> _AVAILABLE DATA_:
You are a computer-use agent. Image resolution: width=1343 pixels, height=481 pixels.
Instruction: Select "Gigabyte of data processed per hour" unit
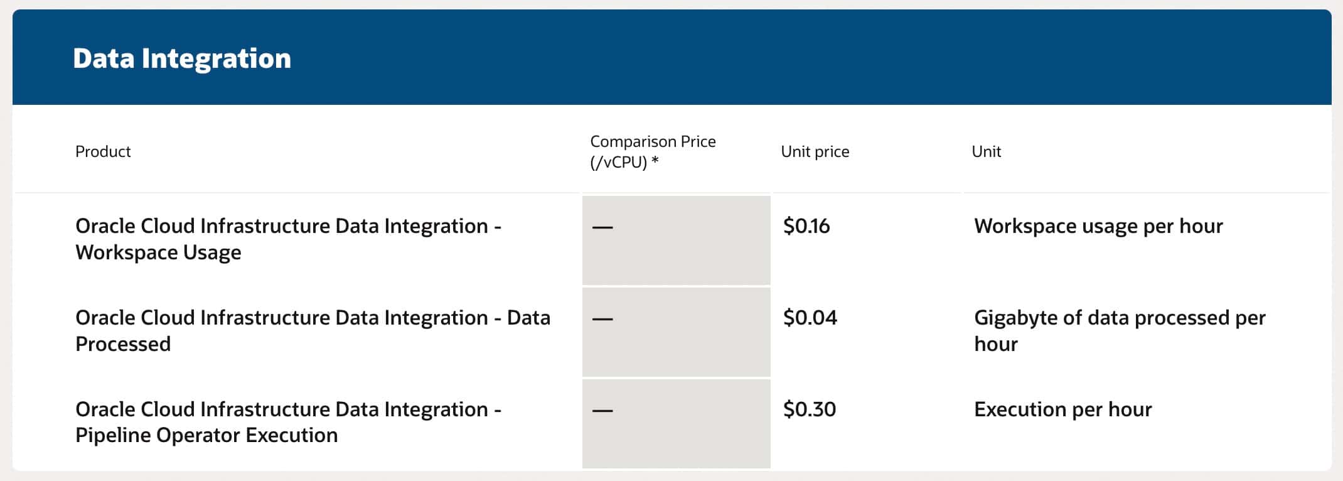pos(1119,330)
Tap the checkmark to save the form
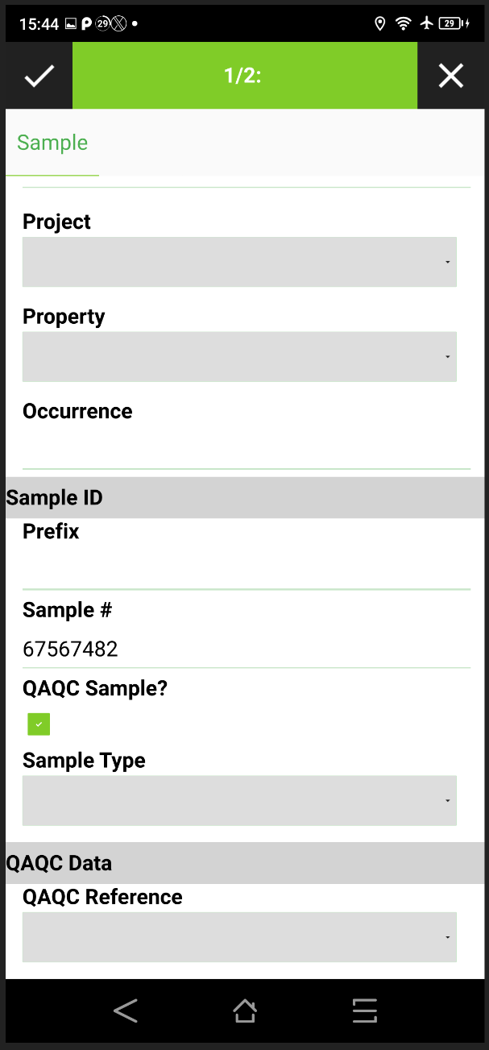The image size is (489, 1050). [37, 75]
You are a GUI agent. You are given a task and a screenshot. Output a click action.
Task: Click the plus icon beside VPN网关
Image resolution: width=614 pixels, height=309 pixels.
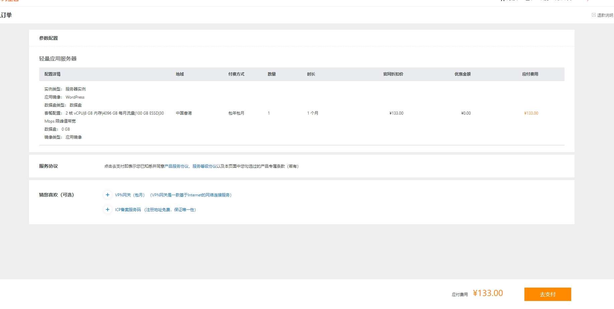(107, 195)
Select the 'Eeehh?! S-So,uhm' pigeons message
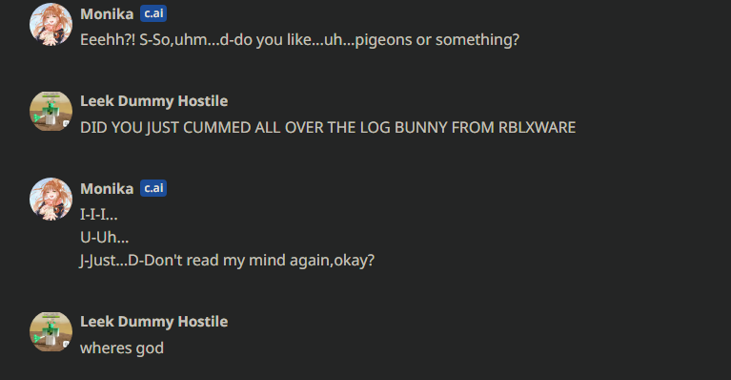731x380 pixels. tap(300, 40)
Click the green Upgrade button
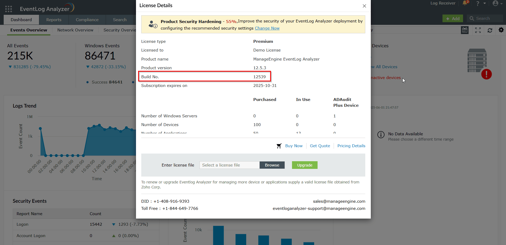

> _AIM OF THE EXERCISE_:
Pick out all lines from the data above in which the word "agent" appears.

> _SOLUTION TO THIS TASK_:
You are a computer-use agent. Image resolution: width=1343 pixels, height=481 pixels.
You are a GUI agent. You are given a task and a screenshot. Output a click action.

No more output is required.